If these proposed modifications are finalized, they will significantly affect compliance strategies, operational processes, and financial planning. Organizations should begin assessing their current systems and workflows to prepare for the potential requirements as additional investment in updated technology and infrastructure for both covered entities and business associates will be required. More frequent assessments—including annual written risk analyses, compliance audits, and vulnerability scanning—may require additional resource allocation of both capital and personnel, reconfiguring legacy electronic systems, modifying IT management practices, updating internal-facing policies, and training staff on the new requirements. Additional procurement and legal spend will be necessary to modify existing business associate agreements and review new contracts, including renegotiating terms. Furthermore, the requirement for business associates to verify and certify compliance may necessitate hiring third-party experts. Regulated entities need to take the following steps: 

  1. Budget and resource planning. Additional funds will be necessary for technology updates, third-party audits, and legal review of business associate agreements (including any renegotiation of terms). Budget cycles are often planned far in advance, and previously submitted or approved budgets may need to be supplemented to ensure adequate resources. 

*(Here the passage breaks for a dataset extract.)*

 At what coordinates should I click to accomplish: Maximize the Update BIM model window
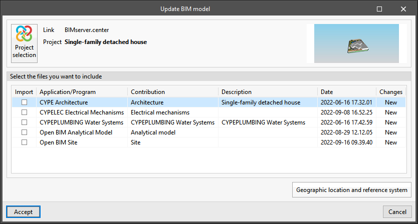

  2. Compliance and risk assessments. Implement regular compliance audits and risk assessments to identify gaps and prioritize remediation. 
  3. Engage legal and compliance professionals. Consult with legal professionals to interpret the requirements and align them with existing cybersecurity frameworks. 
  4. Incident response enhancement. Incident response capabilities need to be strengthened to meet the new 24-hour reporting requirement. 
  5. Pilot and test implementation. Conduct pilot programs to test compliance strategies before full deployment. 
  6. Align with business associates. Meet with business associates to align on verification and certification expectations.
  7. Stakeholder training and communication. Educate stakeholders on the changes, and timely update internal policies and procedures. 

As noted throughout this Update, there are a number of areas with significant uncertainty and potential implementation challenges. Organizations should closely monitor regulatory developments and prepare for potential changes based on public feedback and final rule adjustments.